## Required work
In the listing below, locate the line containing "Click the Italy flag in the Semifinals column" and copy it and every line after it through the end, exactly as written, leaving out any pictures.

--- The input ---

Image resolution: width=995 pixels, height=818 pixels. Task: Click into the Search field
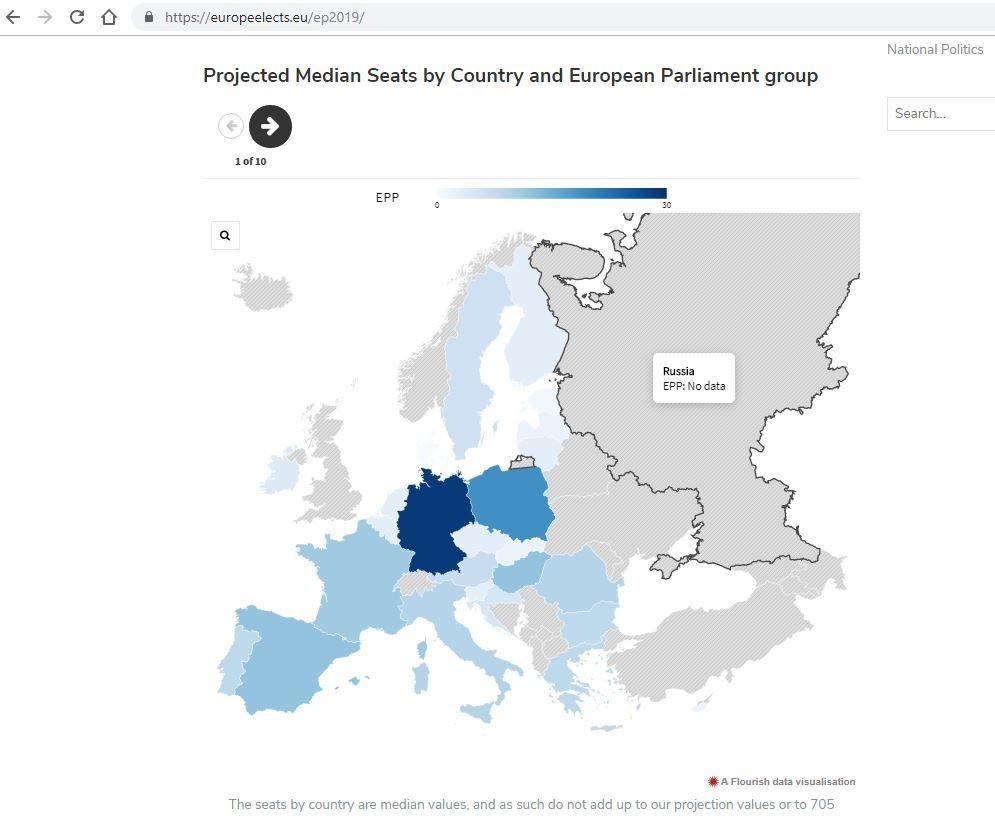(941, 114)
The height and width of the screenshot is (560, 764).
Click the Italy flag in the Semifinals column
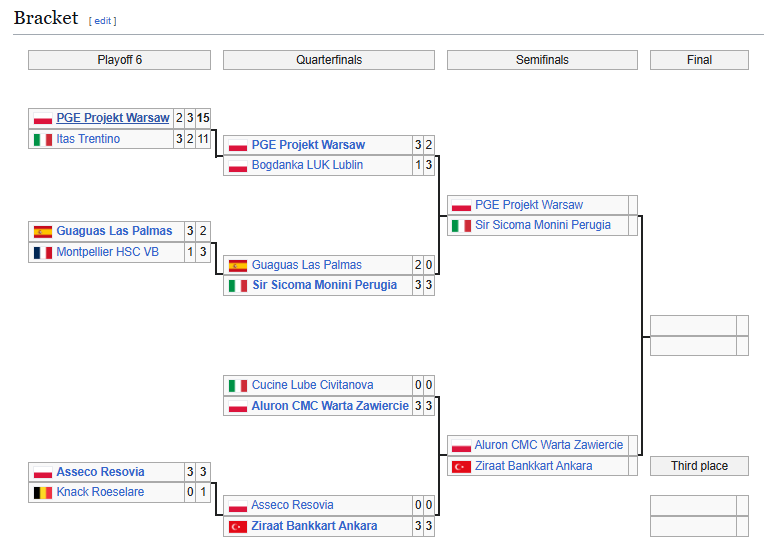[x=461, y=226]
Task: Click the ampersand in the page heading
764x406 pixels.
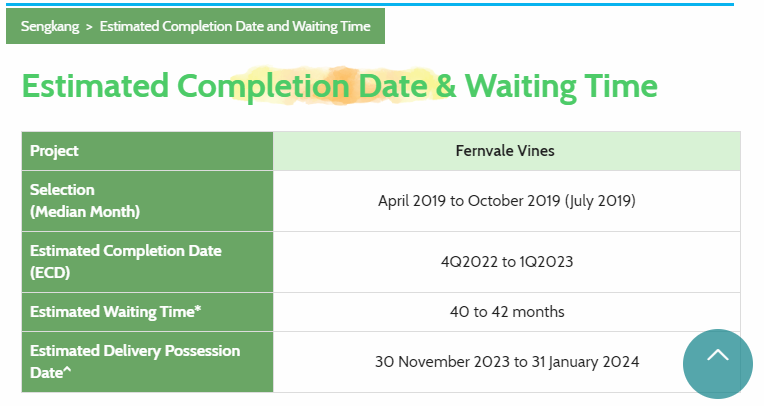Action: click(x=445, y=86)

---

## Task result
Click the Italy flag in the Semifinals column
[x=461, y=226]
Task: Click the ampersand in the page heading
764x406 pixels.
Action: click(x=445, y=86)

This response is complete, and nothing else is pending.